Все эмоции по определению выражаются субъективно; и как же нам перейти к более объективной теории ценностей, если эмоции вступают друг с другом в конфликт? Именно в этот момент вводятся в картину традиционные философские рассуждения о человеческой природе. Почти любой философ до Канта имел явную или неявную теорию природы человека, определяющей некоторые желания, потребности, эмоции и ощущения как более фундаментальные для нашей человеческой сущности. Я, например, хочу получить свой двухнедельный отпуск, но ваше желание вырваться из рабства основано на более универсальной и более глубоко ощущаемой жажде свободы, и потому оно выше моего. Утверждение Гоббса об основном праве на жизнь (которое предшествовало освящению права на жизнь в Декларации независимости) основано на явно выраженной теории человеческой природы, которая заявляет, что страх насильственной смерти есть сильнейшая из страстей человека и потому порождает куда более фундаментальное страдание, чем, скажем, притязание на религиозную правоту. Моральное бесчестие, которое связано с убийством, в большой мере возникает из того факта, что страх смерти есть часть человеческой природы и по существу одинаков во всех человеческих сообществах.

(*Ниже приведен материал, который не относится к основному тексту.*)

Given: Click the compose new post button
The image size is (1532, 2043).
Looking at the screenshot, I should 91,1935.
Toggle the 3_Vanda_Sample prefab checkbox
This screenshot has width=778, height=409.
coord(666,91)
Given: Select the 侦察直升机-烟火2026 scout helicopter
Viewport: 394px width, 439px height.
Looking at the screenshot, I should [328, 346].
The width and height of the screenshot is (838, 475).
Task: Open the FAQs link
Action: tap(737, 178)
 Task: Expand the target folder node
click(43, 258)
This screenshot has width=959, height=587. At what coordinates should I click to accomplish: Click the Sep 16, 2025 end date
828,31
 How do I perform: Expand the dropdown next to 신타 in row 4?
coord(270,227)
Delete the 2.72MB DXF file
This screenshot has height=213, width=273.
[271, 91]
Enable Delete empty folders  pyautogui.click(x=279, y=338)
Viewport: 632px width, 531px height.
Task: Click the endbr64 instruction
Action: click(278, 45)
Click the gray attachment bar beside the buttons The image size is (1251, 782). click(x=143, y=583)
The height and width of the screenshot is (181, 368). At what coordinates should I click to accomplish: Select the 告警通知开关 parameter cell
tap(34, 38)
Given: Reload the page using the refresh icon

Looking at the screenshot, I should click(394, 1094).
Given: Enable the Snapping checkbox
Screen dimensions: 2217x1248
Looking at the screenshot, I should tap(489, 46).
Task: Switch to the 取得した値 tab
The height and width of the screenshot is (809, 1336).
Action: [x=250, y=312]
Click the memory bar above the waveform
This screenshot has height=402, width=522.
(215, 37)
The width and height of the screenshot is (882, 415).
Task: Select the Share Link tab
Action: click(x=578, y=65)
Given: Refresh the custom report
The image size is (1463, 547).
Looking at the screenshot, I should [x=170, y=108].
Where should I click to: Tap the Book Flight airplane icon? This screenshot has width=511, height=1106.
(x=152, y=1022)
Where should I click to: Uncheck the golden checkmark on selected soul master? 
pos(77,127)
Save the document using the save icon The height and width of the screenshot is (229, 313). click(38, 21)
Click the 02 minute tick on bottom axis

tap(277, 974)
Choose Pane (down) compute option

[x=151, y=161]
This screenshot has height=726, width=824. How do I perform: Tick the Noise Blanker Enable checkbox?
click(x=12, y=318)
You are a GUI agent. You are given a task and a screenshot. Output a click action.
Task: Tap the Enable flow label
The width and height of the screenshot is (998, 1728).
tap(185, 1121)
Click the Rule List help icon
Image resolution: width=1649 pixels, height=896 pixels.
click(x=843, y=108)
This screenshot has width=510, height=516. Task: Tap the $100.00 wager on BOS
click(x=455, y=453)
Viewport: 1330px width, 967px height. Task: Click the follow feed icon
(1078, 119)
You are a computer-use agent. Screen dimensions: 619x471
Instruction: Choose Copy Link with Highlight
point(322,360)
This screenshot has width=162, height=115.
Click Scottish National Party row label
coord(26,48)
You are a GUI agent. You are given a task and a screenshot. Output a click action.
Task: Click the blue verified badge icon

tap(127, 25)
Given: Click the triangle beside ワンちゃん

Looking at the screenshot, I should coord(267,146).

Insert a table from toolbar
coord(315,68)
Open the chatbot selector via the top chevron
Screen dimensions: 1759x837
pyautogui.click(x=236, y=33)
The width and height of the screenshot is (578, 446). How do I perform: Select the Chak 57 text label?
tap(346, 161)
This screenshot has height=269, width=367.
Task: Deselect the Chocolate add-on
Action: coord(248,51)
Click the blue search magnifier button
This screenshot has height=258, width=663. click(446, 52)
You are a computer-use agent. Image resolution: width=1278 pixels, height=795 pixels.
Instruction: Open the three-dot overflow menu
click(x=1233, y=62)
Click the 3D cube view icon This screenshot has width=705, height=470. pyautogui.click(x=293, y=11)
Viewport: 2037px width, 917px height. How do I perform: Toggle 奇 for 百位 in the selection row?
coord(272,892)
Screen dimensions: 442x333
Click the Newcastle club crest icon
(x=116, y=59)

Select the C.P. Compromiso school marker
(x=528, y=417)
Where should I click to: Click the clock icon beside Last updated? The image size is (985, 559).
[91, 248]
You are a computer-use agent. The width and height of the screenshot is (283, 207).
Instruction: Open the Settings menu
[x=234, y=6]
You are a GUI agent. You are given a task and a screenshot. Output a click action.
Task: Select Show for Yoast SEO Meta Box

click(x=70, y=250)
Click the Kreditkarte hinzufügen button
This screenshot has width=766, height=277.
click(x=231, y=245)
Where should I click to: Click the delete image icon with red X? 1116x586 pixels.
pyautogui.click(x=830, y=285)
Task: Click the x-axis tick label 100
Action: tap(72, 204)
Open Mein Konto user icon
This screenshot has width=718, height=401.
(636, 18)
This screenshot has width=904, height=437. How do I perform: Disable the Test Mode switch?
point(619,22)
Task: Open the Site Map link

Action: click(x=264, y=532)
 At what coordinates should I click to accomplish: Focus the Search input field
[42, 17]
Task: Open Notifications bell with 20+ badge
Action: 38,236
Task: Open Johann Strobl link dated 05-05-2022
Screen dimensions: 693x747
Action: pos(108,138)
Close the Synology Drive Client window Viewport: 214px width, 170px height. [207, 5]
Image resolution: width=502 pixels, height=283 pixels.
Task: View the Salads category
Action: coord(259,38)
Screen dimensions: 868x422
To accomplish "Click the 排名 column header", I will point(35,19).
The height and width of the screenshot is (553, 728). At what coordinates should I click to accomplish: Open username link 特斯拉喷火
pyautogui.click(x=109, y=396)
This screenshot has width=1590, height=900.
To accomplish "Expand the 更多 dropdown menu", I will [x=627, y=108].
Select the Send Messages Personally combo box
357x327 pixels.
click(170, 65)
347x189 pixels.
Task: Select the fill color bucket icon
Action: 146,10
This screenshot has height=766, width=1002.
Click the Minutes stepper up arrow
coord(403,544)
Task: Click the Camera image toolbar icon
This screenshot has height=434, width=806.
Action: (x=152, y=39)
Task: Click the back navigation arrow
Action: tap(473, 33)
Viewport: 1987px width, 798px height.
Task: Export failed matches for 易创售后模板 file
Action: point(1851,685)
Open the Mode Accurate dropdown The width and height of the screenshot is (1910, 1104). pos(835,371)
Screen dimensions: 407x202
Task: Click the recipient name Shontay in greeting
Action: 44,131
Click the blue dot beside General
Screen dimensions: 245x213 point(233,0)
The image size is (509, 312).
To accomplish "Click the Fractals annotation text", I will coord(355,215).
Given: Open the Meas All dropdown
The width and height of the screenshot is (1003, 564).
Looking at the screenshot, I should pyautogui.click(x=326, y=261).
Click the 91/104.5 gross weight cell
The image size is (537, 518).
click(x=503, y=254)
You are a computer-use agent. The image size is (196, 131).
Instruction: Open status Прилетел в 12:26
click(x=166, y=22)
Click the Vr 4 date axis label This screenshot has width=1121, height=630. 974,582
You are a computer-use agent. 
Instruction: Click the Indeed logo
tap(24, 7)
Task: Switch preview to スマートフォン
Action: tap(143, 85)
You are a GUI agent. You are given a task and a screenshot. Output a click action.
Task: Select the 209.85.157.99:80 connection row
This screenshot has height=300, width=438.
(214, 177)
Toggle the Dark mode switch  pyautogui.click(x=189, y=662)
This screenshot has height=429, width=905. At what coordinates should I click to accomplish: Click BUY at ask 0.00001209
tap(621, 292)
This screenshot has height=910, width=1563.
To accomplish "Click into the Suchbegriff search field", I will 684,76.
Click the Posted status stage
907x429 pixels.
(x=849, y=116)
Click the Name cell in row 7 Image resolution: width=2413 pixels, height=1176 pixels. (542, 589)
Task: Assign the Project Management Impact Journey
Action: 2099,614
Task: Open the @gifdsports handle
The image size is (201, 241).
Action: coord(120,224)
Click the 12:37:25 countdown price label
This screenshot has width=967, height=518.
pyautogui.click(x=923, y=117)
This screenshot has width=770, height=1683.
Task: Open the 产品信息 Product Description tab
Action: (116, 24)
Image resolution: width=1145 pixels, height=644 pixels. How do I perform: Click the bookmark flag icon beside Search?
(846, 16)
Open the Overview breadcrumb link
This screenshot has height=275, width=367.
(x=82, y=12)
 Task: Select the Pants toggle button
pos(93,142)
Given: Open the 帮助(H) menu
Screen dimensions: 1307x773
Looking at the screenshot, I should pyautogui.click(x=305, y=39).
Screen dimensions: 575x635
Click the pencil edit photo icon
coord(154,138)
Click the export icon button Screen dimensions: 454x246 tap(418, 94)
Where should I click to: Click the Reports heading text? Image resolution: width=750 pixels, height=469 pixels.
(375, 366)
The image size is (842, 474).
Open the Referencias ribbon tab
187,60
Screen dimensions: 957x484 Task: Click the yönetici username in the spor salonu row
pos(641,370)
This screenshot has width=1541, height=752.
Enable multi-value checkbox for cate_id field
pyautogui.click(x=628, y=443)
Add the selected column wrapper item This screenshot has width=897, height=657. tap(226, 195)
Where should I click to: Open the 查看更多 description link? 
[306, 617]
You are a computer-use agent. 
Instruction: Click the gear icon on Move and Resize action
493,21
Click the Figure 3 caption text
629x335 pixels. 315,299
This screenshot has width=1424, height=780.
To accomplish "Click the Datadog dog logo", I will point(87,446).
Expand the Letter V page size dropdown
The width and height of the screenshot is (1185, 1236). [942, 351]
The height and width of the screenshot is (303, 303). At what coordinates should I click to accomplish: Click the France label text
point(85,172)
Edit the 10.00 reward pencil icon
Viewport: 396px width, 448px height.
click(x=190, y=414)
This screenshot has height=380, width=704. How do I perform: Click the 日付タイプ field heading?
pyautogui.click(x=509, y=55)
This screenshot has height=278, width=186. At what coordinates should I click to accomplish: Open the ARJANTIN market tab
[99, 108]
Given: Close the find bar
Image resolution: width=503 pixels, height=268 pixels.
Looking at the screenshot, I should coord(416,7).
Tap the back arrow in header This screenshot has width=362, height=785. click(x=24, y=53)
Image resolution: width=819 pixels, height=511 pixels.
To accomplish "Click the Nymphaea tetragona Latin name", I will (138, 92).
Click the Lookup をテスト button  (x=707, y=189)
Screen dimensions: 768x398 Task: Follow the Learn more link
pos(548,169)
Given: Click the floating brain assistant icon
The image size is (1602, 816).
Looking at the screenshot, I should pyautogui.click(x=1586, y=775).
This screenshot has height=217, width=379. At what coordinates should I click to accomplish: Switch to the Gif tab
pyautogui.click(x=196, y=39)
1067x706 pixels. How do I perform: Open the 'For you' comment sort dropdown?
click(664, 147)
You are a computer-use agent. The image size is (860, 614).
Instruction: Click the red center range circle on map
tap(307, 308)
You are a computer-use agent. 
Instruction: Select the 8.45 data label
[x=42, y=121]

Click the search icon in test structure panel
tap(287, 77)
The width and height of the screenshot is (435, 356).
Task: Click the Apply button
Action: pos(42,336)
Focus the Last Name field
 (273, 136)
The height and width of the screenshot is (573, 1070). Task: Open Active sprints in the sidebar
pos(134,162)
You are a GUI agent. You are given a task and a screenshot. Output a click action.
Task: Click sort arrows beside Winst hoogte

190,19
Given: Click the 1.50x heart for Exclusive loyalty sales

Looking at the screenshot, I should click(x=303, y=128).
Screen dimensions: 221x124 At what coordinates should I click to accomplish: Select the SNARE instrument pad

Одно из самых ранних философских рассуждений о человеческой природе излагает Сократ в "Республике" Платона. Он утверждает, что есть три части души: желающая часть (эрос), одухотворенная, или гордая часть (тимос) и рациональная часть (нус). Эти три части не сводимы друг к другу и во многих отношениях не соизмеримы: мой эрос, или желание, уговаривает меня покинуть строй и бежать с поля битвы к семье, но тимос, или гордость, заставляет меня стоять твердо из страха перед стыдом. Разные концепции справедливости адресуются к разным частям души (например, демократия адресуется к желающей части, а аристократия — к гордости), а наилучший город удовлетворяет все три. Из-за этой трехчастной сложности даже самый справедливый город требует, чтобы некоторые стороны души не могли быть удовлетворены полностью (вспомним знаменитое обобществление женщин и детей, упраздняющее семью), и ни одна реальная политическая система не может надеяться на большее, чем лишь приблизиться к справедливости. И все же справедливость остается осмысленным понятием, осмысленным настолько, насколько верна та трехчленная психология, из которой она выведена. (Многие современные комментаторы фыркают на "упрощенческую" психологию Платона, разделяющего душу на три части, забывая, что многие школы двадцатого века, в том числе фрейдизм, утилитаризм и бихэвиоризм, идут на куда более сильные упрощения, сводя душу лишь к желающей части; разум у них играет лишь роль орудия, а тимосу вообще нет места в этой картине.)